AB - OBJECTIVE: In 1998, an enterovirus 71 (EV71) epidemic in Taiwan was associated with hand, foot, and mouth disease (HFMD)/herpangina and involved 78 fatal cases. We measured EV71 seroprevalence rates before and after the epidemic and investigated risk factors associated with EV71 infection and illness. METHODS: Neutralizing antibodies to EV71 were assayed for 539 people before the epidemic and 4619 people of similar ages after the epidemic. Questionnaires, which were completed during household interviews after the epidemic, solicited demographic variables, exposure history, and clinical manifestations. RESULTS: A total of 129 106 cases of HFMD were reported during the epidemic. Age-specific pre-epidemic EV71 seroprevalence rates were inversely related to age-specific periepidemic mortality rates (r = -0.82) or severe case rates (r = -0.93). Higher postepidemic EV71 seropositive rates among children who were younger than 3 years positively correlated with higher mortality rates in different areas (r = 0.88). After the epidemic, 51 (56%) of 91 younger siblings of elder siblings who were EV71-seropositive were EV71-seropositive; otherwise, 2.2% (4 of 186) of younger siblings were EV71-seropositive (matched odds ratio [OR]: 10; 95% confidence interval [CI]: 3.4-29). Stepwise multiple logistic regression revealed other factors associated with EV71 infection to be older age (adjusted OR: 2.5; 95% CI: 1.9-3.4), attendance at kindergartens/child care centers (adjusted OR: 1.8; 95% CI: 1.3-2.5), contact with HFMD/herpangina (adjusted OR: 1.6; 95% CI: 1.2-2.1), greater number of children in a family (adjusted OR: 1.4; 95% CI: 1.1-1.7), and rural residence (adjusted OR: 1.4; 95% CI: 1.2-1.6).

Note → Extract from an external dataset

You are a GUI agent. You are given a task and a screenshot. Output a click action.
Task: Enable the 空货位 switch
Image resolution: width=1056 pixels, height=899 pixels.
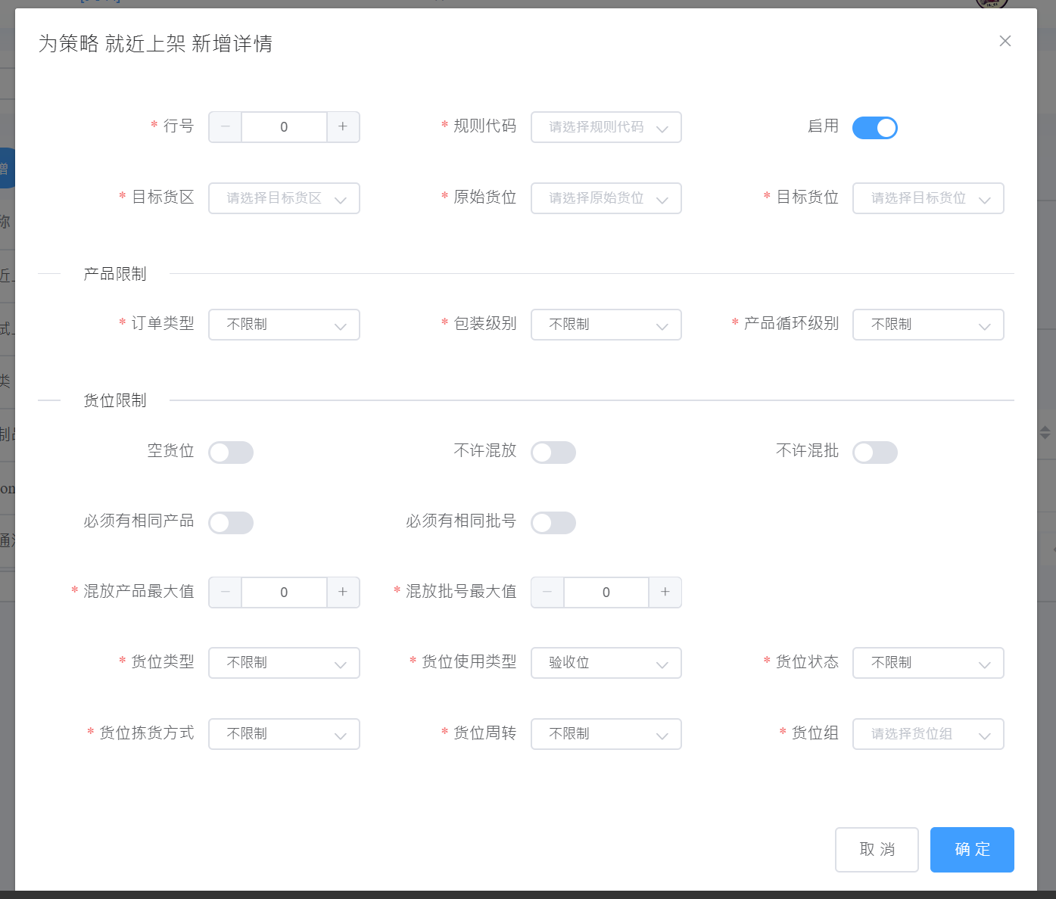pos(231,453)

Twenty-nine percent of preschool children who were infected with EV71 developed HFMD/herpangina. Younger age and contact with HFMD/herpangina were significant factors for the development of EV71-related HFMD/herpangina in these children. CONCLUSIONS: An increased incidence of EV71 infection in young children occurred more often in geographic areas with increased mortality rates. Intrafamilial and kindergarten transmissions among preschool children were major modes of disease transmission during the widespread EV71 epidemic in Taiwan in 1998.